### Required actions
• 1. From the remarks on special educational needs, extract everything from "I am in favour" down to "very established pattern." and reproduce it word for word.
• 2. According to the remarks on special educational needs, roughly how long does it take to get an education and healthcare plan?

** begin Text section **

If there is a more unloved bit of the education sector than the education and healthcare plan, I have not seen it. It takes about two years to get—if you have the right lawyer and the right type of parents, who fight for it. Schools are blocking it because they do not want it to go through. The weirdest thing about it is that we have broken the £100 million barrier of public money going into resisting it and going to tribunals. Some 90% plus of the tribunals are granted—it is almost a rite of passage.

If the Government had said that they would help the private sector in dealing with special educational needs, having dealt with this first, they would be getting a much more favourable hearing from me. It is an absurdity to base an exemption on something that favours—guess who?—the educated, wealthy parents who can afford the legal fees to get through. There is something fundamentally wrong here.

I am in favour of making sure that we get better provision in state schools to address special educational needs. However, the whole system has gone wrong. If it is based around this, I cannot see how it is going to happen. Let us remember that private education has been looking after X amount of those with SEN for more than half a century; it is a very established pattern.

** end Text section **
** begin Information provided **

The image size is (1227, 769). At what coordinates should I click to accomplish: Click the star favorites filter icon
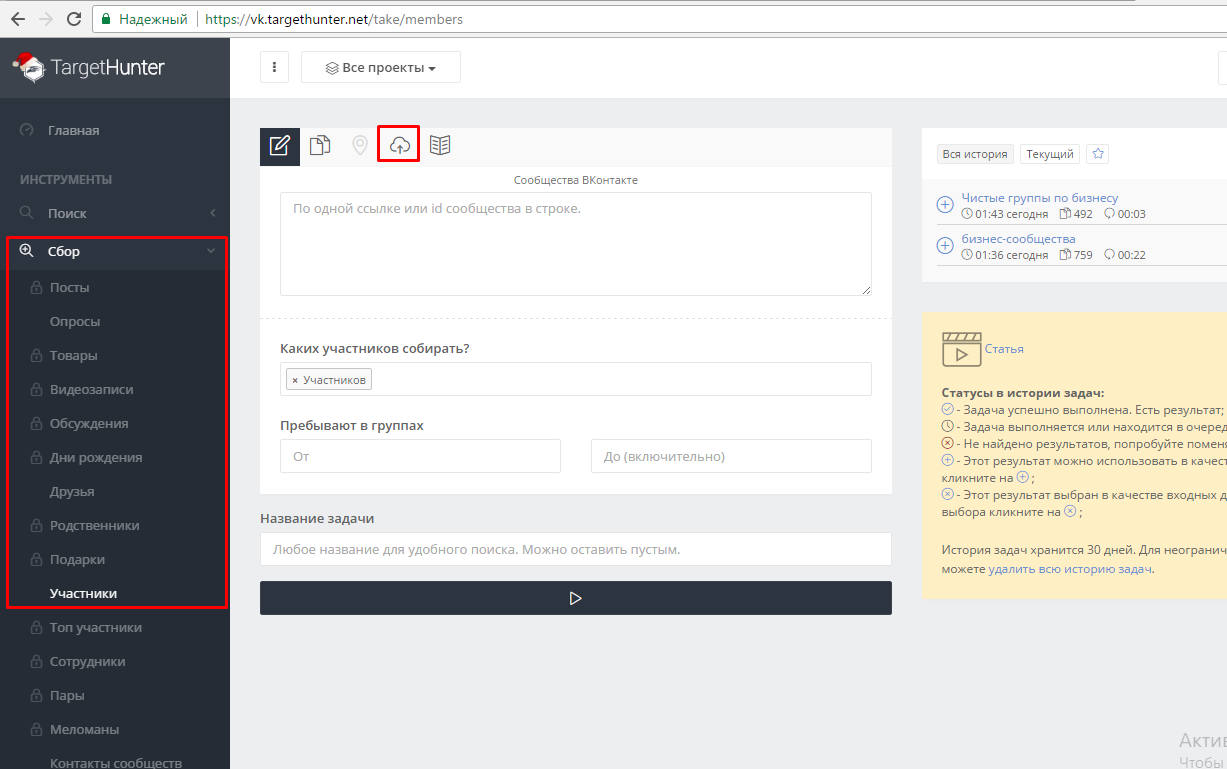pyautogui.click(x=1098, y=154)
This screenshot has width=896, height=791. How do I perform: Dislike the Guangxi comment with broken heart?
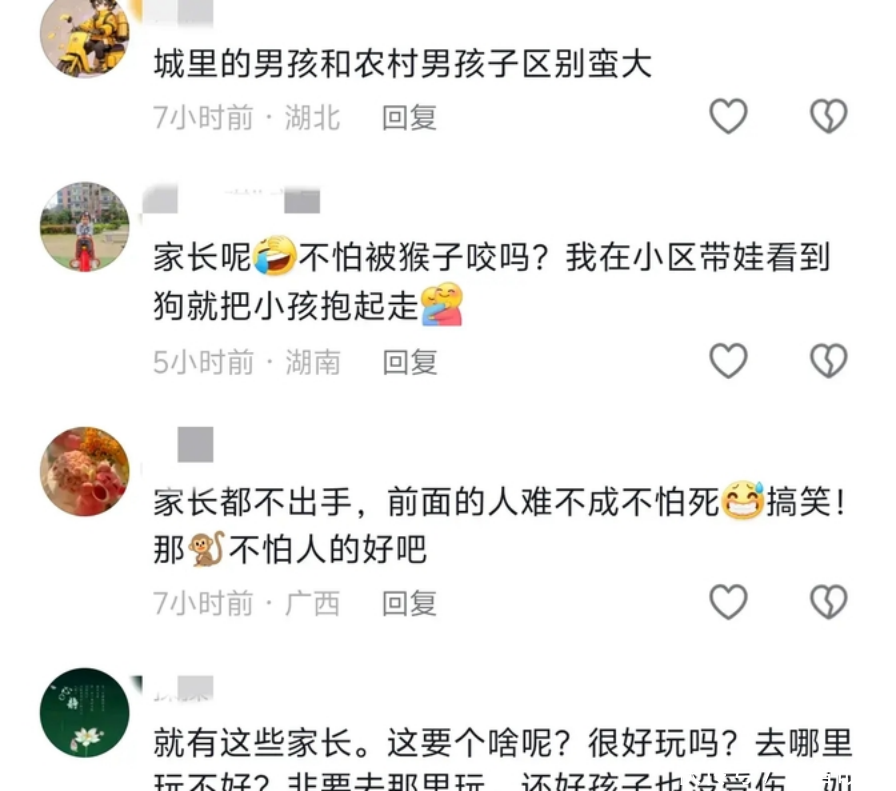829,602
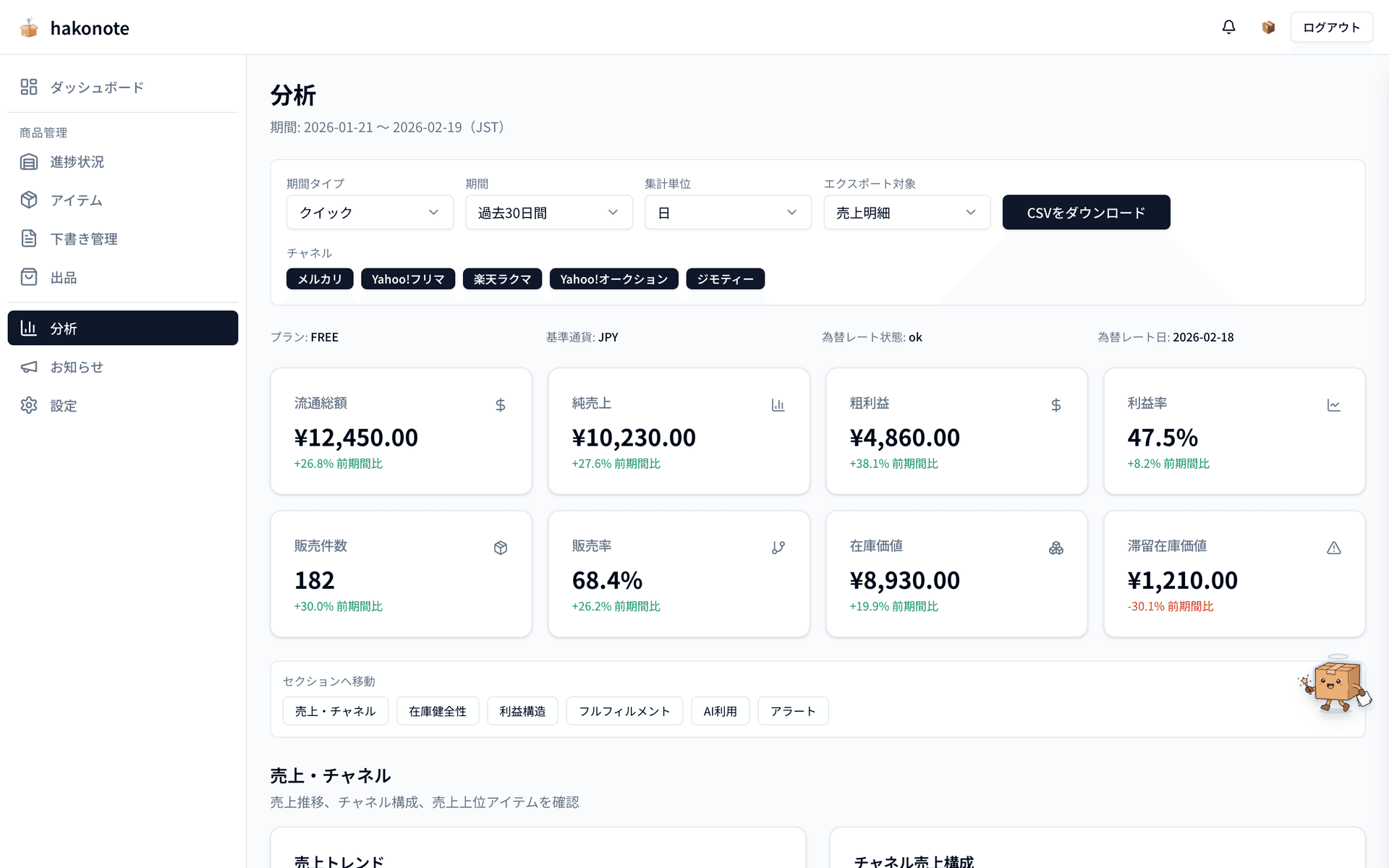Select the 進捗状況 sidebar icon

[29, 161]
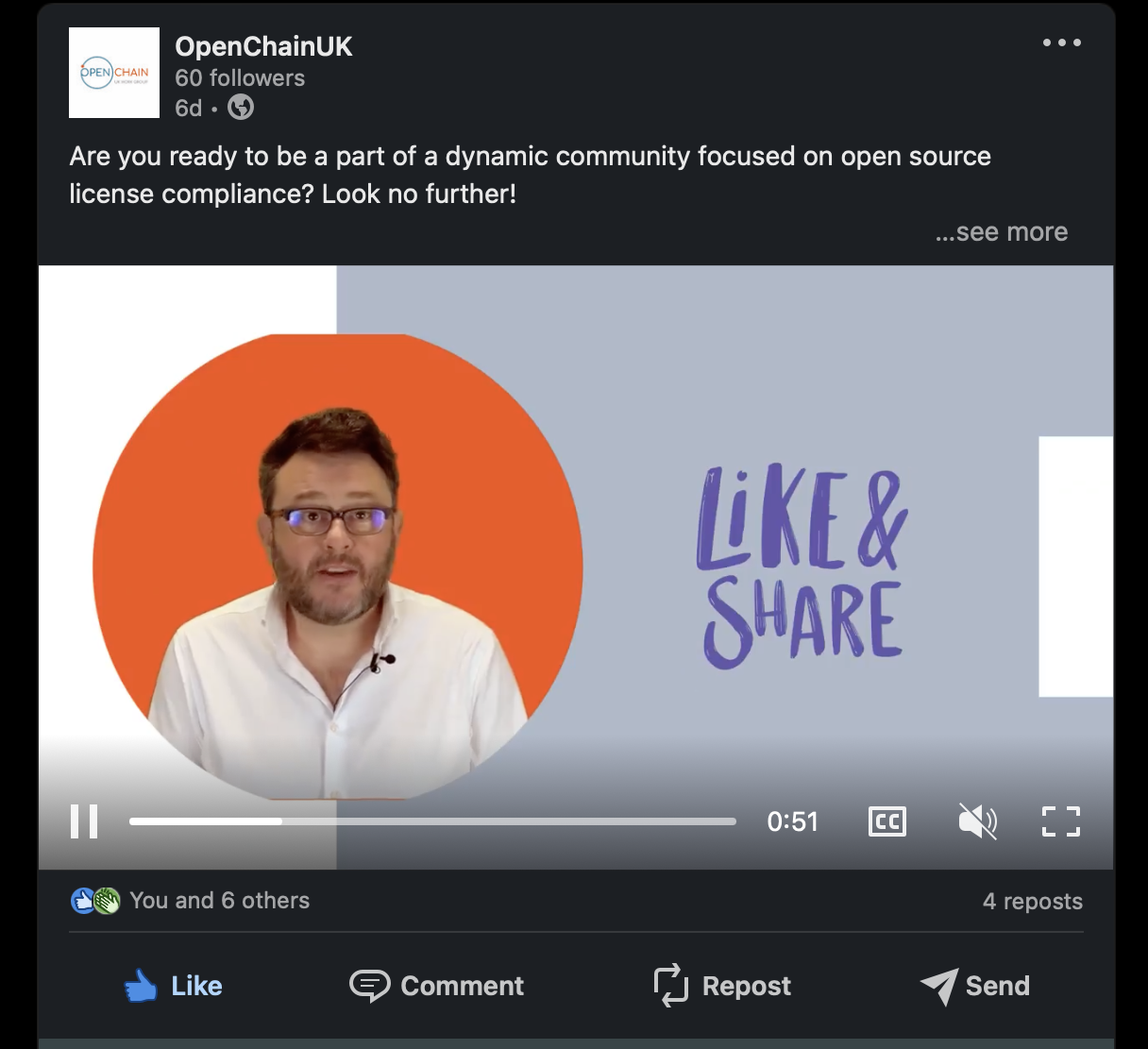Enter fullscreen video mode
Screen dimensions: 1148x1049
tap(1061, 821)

** end Information provided **

### Answers for the tasks
• 1.
I am in favour of making sure that we get better provision in state schools to address special educational needs. However, the whole system has gone wrong. If it is based around this, I cannot see how it is going to happen. Let us remember that private education has been looking after X amount of those with SEN for more than half a century; it is a very established pattern.

• 2. About two years.